Toyota holds more patents on batteries than any other company in the world, and they plan to be the first in releasing a car with solid state batteries in 2025. According to the statement, it will double the range of a car running on Li-ion batteries.

As the name indicates, solid state batteries replace the fluid electrolyte is with a solid one. The energy density of the solid is larger than the previous liquid, leading to a reduction in volume and weight. Other benefits are that the risks of leakage or fire are entirely erased, and that these batteries can charge much faster than the Li-ion ones.

Recent experiments done at NASA showed a performance of 500 Wh/kg for their solid-state batteries. We don't know what will be upper limit for solid-state batteries, but Li-ion started with a power density of about 100 in 2010, and now they have almost tippled.

Despite these good numbers, it is not expected that solid state batteries will be able to reach the needs of long-range flights. So these will probably need to wait for the batteries to come after solid state ones.

Are airlines investing in batteries?

alice the all-electric regional jet prototype from Eviation
Alice, the all-electric regional jet prototype from Eviation.

The new battery designs are gathering attention in the aviation industry.
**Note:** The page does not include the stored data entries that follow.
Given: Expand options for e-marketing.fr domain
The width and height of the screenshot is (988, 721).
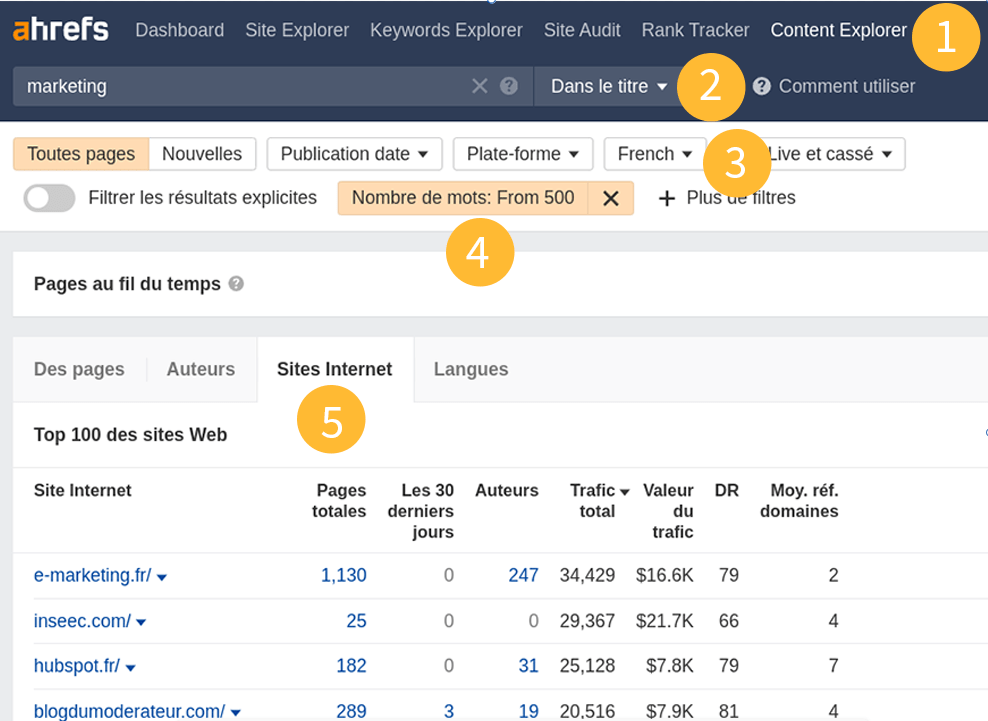Looking at the screenshot, I should click(x=163, y=576).
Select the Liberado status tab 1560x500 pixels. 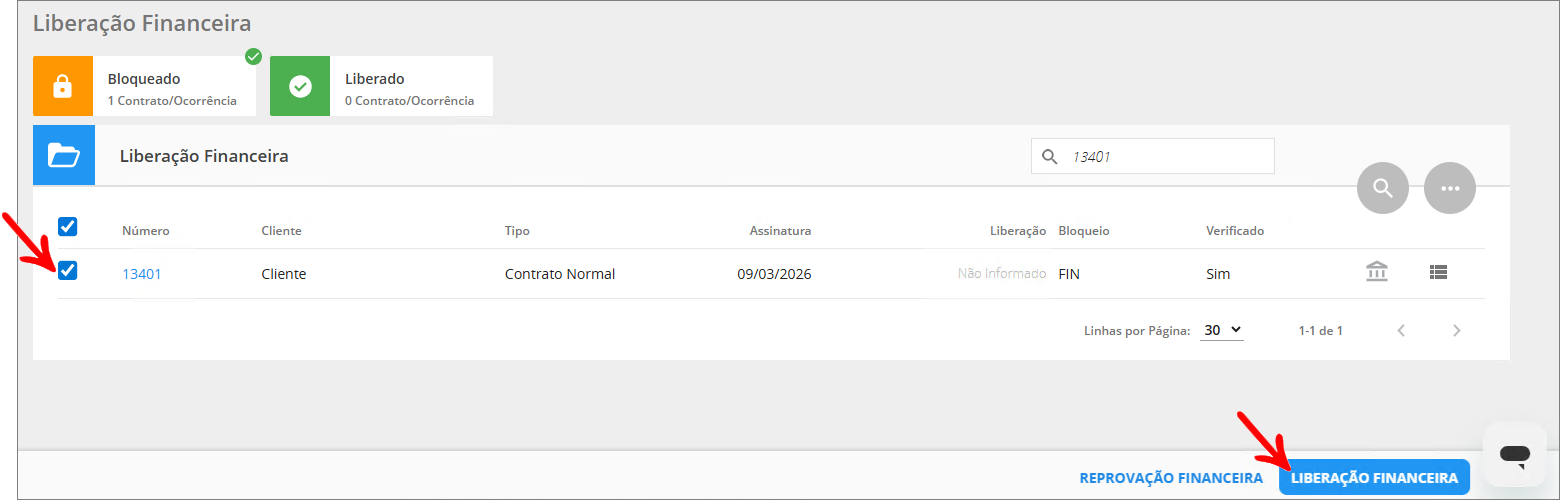click(409, 87)
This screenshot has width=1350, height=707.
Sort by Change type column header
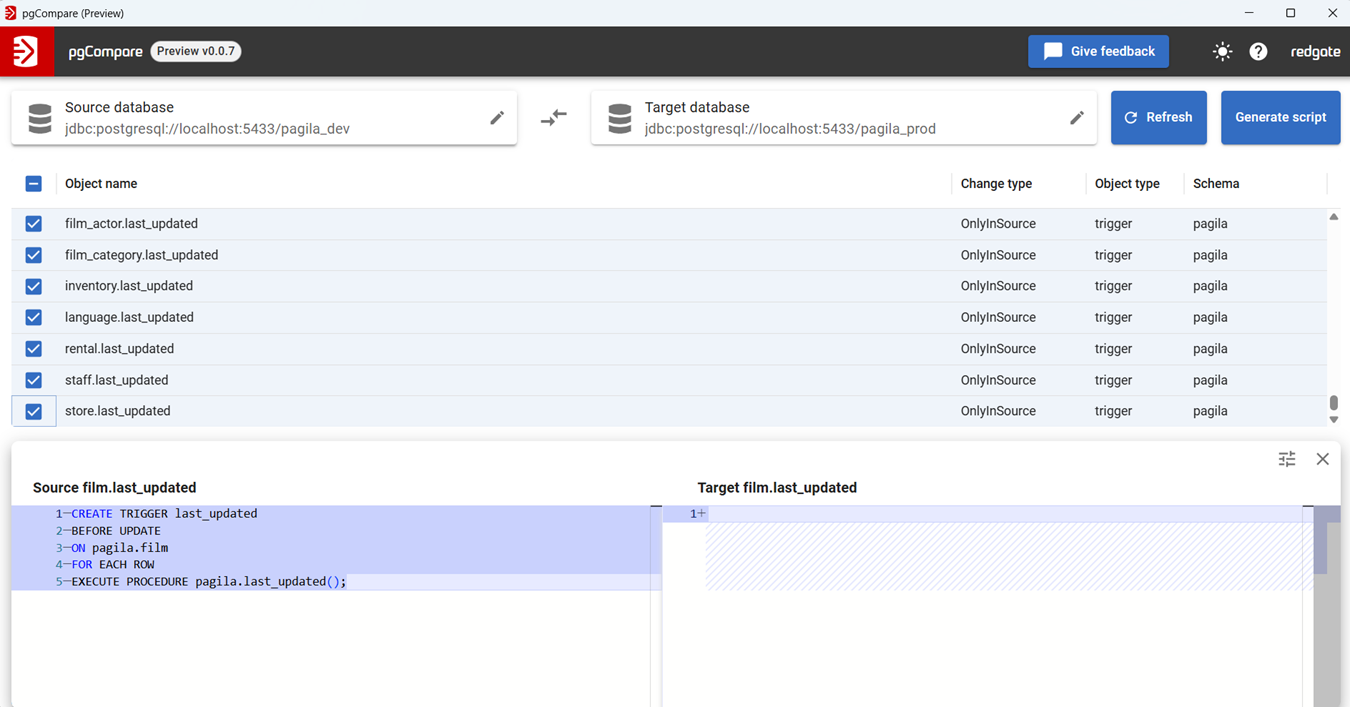[x=996, y=184]
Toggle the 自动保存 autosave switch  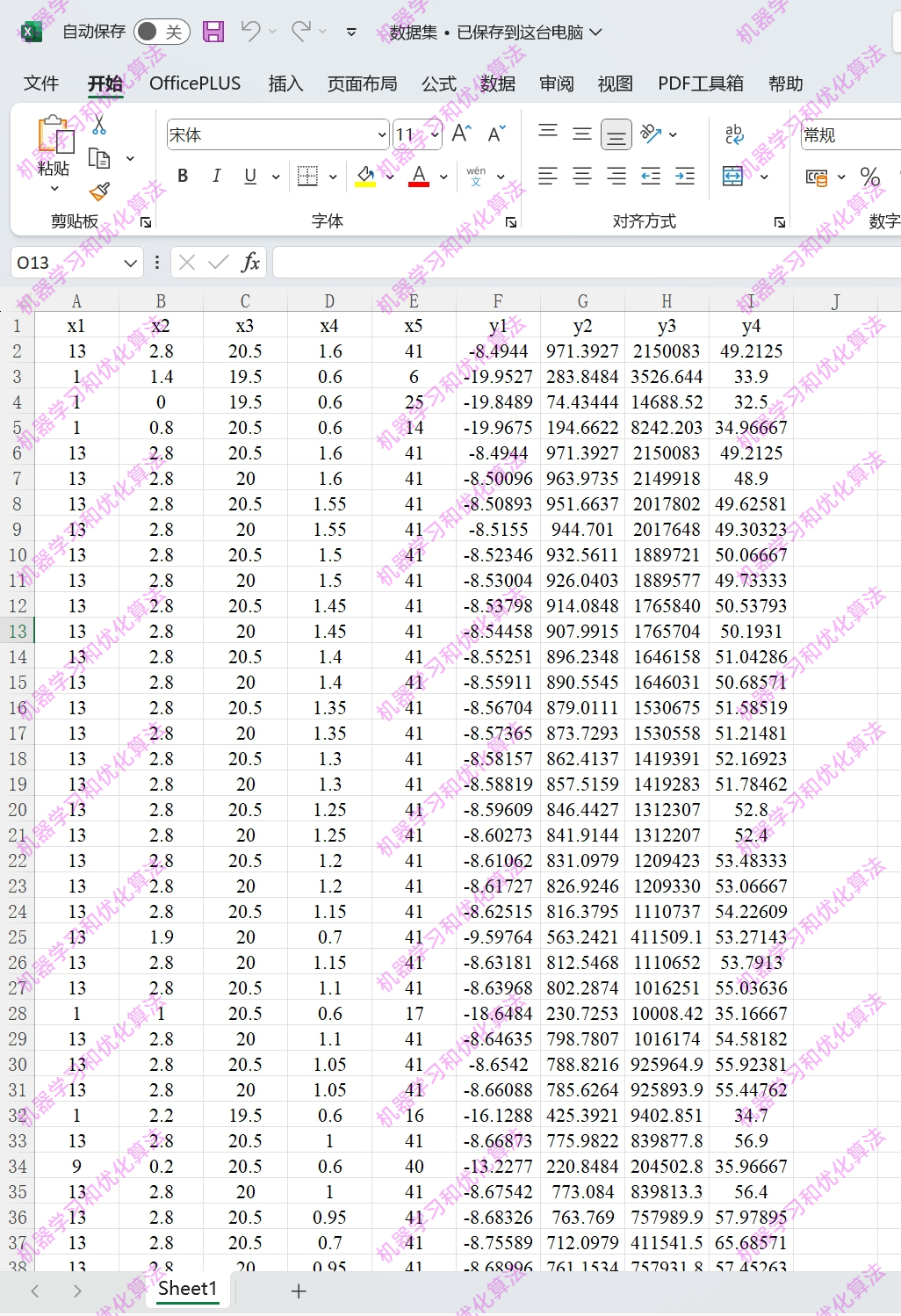tap(163, 30)
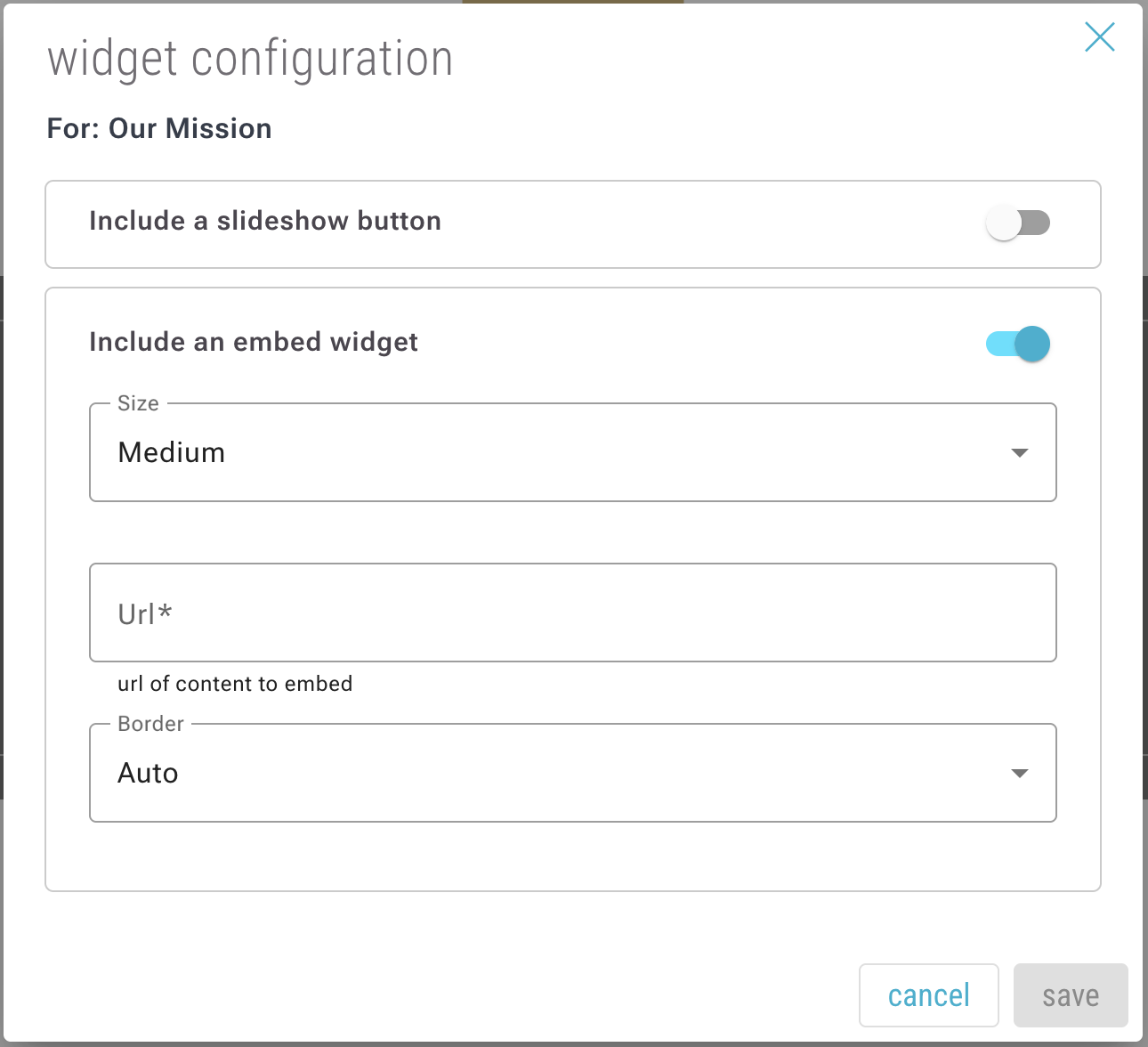Screen dimensions: 1148x1047
Task: Select the 'Auto' value text
Action: click(x=148, y=773)
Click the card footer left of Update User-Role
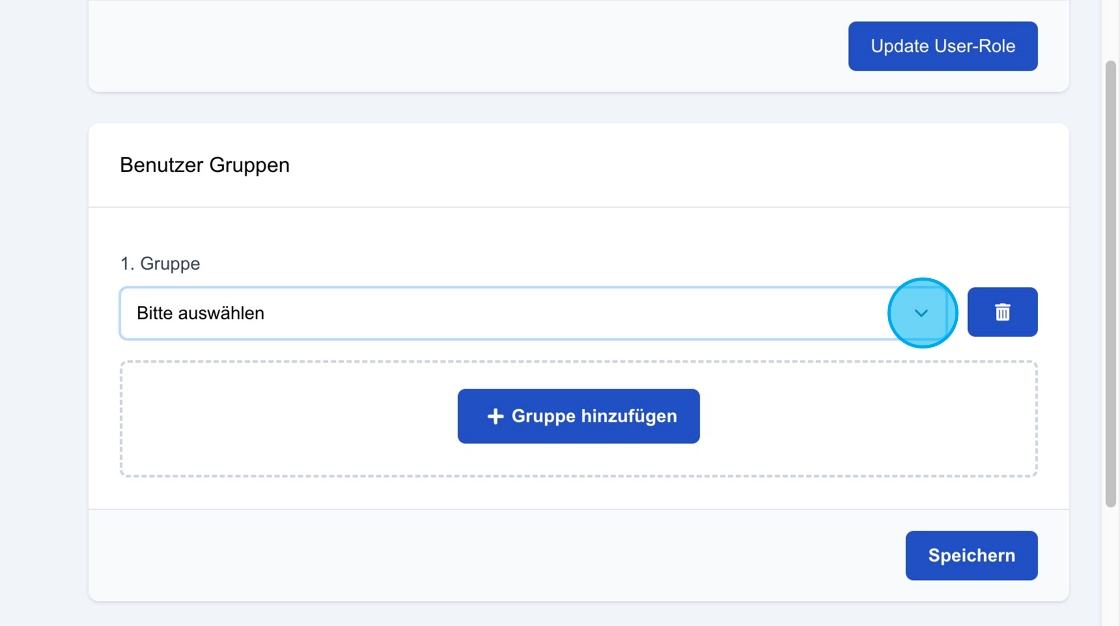1120x626 pixels. point(450,46)
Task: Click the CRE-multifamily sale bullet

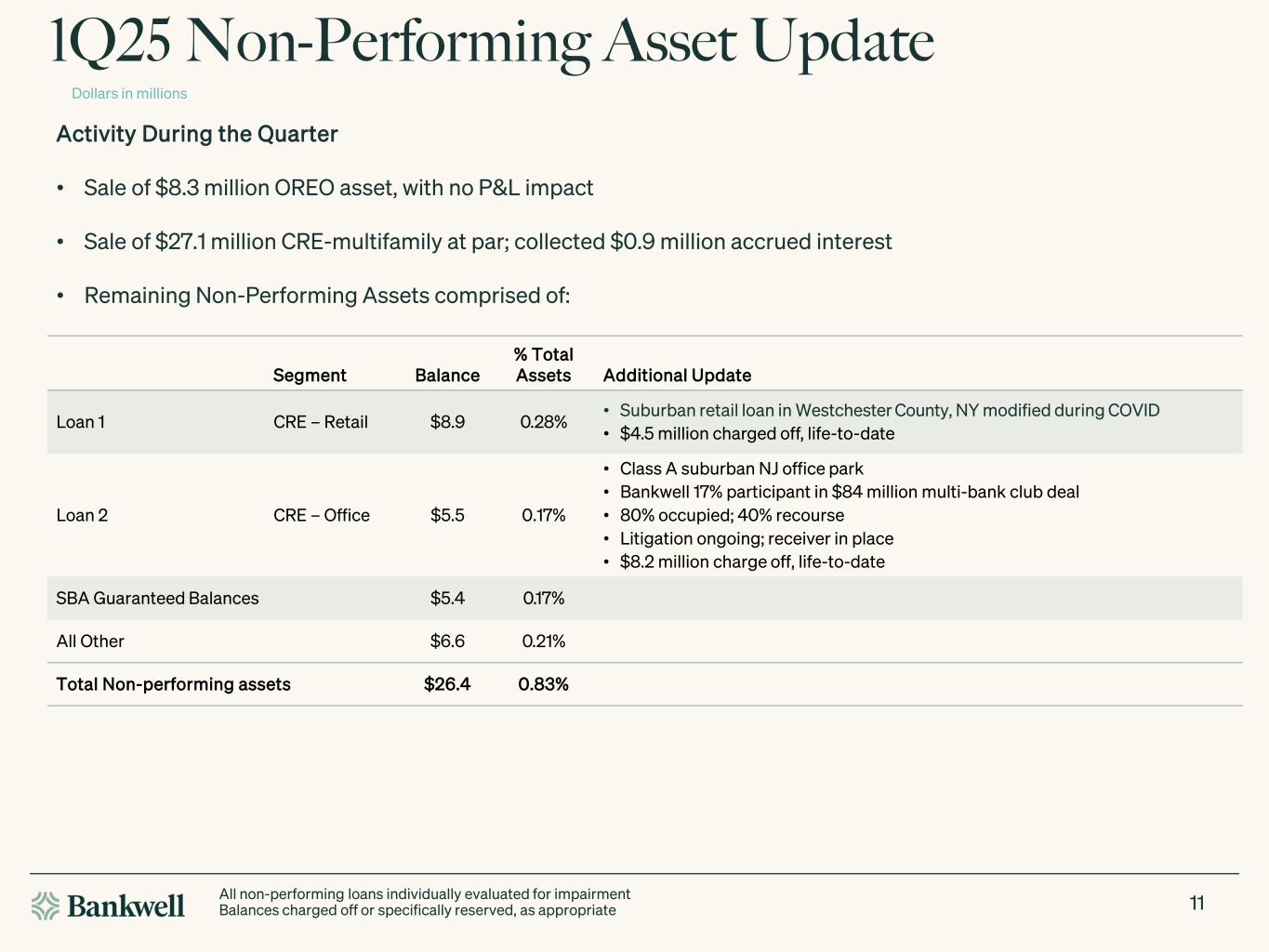Action: [488, 242]
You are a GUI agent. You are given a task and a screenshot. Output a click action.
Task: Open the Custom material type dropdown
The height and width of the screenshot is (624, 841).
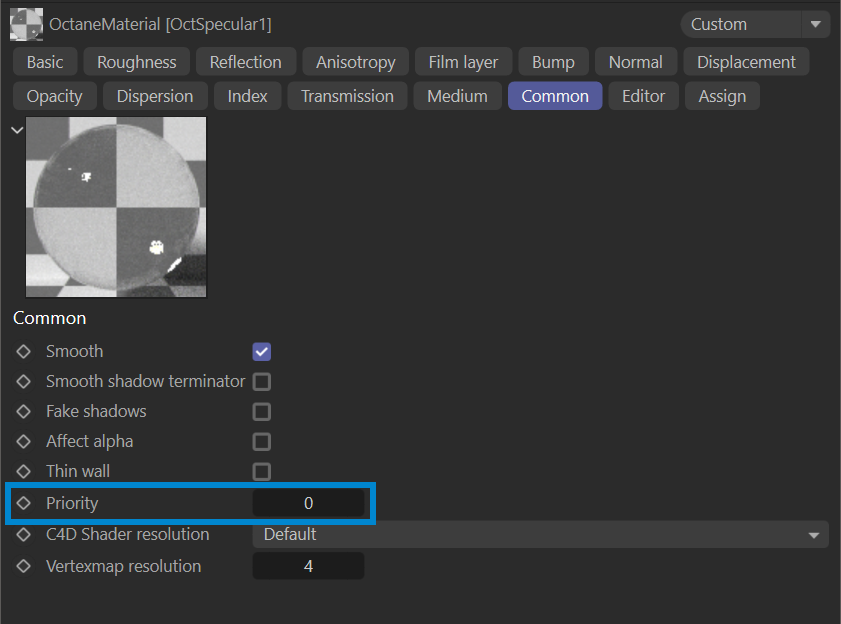point(755,24)
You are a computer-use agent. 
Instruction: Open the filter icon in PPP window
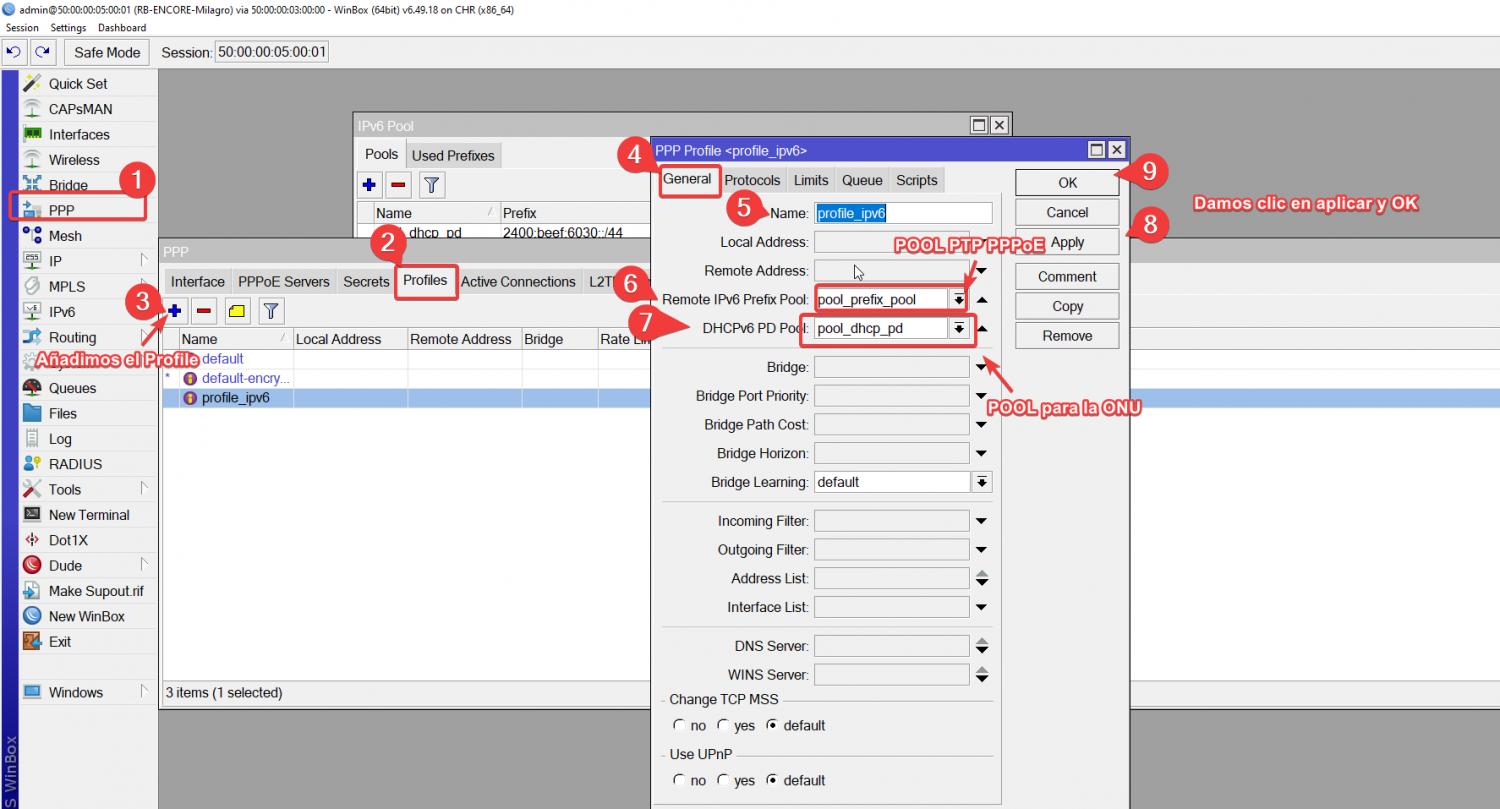pos(271,311)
In December 2022, Air New Zealand signed a letter or intent with Eviation to purchase 23 of their Alice model, an all-electric regional plane using Lithium-polymer batteries. There is already one Alice prototype, and its first successful takeoff was in September 2022.

Air Canada has invested 5 M dollars in the development of the all-electric ES-30, and has also signed an intent to purchase 30 of them. The ES-30 is manufactured in Sweden by a cooperation between Heart Aerospace and SAAB and plans to use Lithium-ion batteries.

The Nordic Network for Electric Aviation is also on the move, with over 11 different startups and airlines investing in electric flights.

This is just the beginning. We will probably see many startups rise and fall during the process, but if the current Lithium-ion technology cannot make it for regional flights, solid state batteries will likely step in and provide the breakthrough that aviation very much needs.